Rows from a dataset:
· · ·
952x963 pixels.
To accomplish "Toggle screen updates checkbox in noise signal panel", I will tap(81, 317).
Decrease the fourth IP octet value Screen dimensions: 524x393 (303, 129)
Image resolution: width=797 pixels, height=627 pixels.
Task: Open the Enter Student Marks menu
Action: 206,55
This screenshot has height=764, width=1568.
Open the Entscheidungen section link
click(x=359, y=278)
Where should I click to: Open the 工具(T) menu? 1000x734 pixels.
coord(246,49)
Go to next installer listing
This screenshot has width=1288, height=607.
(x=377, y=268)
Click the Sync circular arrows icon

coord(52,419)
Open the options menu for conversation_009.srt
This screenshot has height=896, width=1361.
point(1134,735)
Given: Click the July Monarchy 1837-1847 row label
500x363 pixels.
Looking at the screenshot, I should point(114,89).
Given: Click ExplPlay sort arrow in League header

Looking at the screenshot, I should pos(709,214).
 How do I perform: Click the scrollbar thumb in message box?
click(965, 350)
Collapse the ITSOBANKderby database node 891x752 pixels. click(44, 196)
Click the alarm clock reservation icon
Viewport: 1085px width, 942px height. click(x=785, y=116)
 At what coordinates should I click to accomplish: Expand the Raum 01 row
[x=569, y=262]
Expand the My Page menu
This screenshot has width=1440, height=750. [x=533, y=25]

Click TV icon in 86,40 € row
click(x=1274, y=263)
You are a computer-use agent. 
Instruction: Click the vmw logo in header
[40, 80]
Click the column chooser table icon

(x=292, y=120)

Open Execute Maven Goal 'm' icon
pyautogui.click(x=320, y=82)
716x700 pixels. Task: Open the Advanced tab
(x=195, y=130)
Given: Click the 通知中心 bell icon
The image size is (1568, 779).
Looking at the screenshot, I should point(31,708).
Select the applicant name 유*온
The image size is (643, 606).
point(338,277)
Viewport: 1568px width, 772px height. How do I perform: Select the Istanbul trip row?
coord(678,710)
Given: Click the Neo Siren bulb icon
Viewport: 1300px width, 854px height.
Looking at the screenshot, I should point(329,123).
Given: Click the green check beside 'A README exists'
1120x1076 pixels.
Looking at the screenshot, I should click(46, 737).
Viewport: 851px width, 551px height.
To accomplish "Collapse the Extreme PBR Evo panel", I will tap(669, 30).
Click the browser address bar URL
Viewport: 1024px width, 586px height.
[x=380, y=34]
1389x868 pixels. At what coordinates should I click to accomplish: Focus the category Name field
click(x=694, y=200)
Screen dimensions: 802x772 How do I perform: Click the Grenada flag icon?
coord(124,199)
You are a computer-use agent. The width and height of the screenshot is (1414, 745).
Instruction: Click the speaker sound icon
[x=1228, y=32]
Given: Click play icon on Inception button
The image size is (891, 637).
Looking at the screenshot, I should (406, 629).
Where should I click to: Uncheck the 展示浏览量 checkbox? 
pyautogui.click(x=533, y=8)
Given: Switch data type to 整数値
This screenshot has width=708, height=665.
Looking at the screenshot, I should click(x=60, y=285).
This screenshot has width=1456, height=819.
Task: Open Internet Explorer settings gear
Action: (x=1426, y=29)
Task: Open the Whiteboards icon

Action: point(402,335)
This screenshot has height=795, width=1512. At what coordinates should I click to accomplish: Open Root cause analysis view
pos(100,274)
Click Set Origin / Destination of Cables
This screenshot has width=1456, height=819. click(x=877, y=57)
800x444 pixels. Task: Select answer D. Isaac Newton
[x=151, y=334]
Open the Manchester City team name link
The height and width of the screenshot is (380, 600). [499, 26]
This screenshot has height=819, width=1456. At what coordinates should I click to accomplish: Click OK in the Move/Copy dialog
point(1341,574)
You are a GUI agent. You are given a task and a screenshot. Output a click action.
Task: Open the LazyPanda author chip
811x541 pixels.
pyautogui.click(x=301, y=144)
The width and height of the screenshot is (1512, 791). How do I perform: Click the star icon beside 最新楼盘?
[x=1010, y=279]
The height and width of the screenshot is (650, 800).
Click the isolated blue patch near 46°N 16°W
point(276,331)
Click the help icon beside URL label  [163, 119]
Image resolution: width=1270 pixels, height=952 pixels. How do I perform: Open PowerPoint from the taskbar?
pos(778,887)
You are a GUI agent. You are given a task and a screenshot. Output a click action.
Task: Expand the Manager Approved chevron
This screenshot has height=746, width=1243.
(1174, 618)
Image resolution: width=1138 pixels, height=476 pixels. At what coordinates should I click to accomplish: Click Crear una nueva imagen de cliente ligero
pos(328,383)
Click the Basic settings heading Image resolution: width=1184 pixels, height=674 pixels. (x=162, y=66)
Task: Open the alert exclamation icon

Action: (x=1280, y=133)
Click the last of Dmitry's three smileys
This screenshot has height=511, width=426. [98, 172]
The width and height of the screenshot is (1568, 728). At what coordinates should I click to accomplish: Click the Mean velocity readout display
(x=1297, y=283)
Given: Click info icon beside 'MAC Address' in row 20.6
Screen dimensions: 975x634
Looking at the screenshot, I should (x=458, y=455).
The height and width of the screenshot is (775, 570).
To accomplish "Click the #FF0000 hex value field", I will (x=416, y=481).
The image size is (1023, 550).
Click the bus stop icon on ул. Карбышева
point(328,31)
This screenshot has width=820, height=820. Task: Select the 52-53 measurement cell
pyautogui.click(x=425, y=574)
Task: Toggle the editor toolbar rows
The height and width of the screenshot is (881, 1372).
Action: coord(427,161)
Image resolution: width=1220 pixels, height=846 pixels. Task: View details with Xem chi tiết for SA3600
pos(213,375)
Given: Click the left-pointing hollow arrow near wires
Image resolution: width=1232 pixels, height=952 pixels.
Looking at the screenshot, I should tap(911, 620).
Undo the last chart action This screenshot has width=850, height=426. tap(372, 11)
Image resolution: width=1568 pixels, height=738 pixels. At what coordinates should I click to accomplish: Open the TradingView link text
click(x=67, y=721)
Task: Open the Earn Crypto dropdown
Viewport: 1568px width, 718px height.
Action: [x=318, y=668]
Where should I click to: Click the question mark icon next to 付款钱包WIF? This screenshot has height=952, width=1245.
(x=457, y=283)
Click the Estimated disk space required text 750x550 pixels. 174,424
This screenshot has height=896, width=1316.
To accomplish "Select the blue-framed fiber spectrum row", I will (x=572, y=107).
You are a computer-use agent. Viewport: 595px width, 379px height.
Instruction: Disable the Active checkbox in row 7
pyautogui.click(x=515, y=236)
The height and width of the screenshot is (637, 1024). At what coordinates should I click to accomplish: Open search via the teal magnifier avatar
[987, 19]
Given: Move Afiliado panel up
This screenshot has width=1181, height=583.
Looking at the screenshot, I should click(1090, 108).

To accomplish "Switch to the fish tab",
· · ·
> **REQUIRED TASK**
Copy out the items above, beginning with the line containing "Click Set Origin / Destination of Cables" and ending with the line containing "Action: (x=1280, y=133)", with both of those lines included.

> **SOLUTION FOR THIS EXERCISE**
Click Set Origin / Destination of Cables
This screenshot has width=1456, height=819. click(x=877, y=57)
800x444 pixels. Task: Select answer D. Isaac Newton
[x=151, y=334]
Open the Manchester City team name link
The height and width of the screenshot is (380, 600). [499, 26]
This screenshot has height=819, width=1456. At what coordinates should I click to accomplish: Click OK in the Move/Copy dialog
point(1341,574)
You are a GUI agent. You are given a task and a screenshot. Output a click action.
Task: Open the LazyPanda author chip
811x541 pixels.
pyautogui.click(x=301, y=144)
The width and height of the screenshot is (1512, 791). How do I perform: Click the star icon beside 最新楼盘?
[x=1010, y=279]
The height and width of the screenshot is (650, 800).
Click the isolated blue patch near 46°N 16°W
point(276,331)
Click the help icon beside URL label  [163, 119]
Image resolution: width=1270 pixels, height=952 pixels. How do I perform: Open PowerPoint from the taskbar?
pos(778,887)
You are a GUI agent. You are given a task and a screenshot. Output a click action.
Task: Expand the Manager Approved chevron
This screenshot has height=746, width=1243.
(1174, 618)
Image resolution: width=1138 pixels, height=476 pixels. At what coordinates should I click to accomplish: Click Crear una nueva imagen de cliente ligero
pos(328,383)
Click the Basic settings heading Image resolution: width=1184 pixels, height=674 pixels. (x=162, y=66)
Task: Open the alert exclamation icon

Action: (x=1280, y=133)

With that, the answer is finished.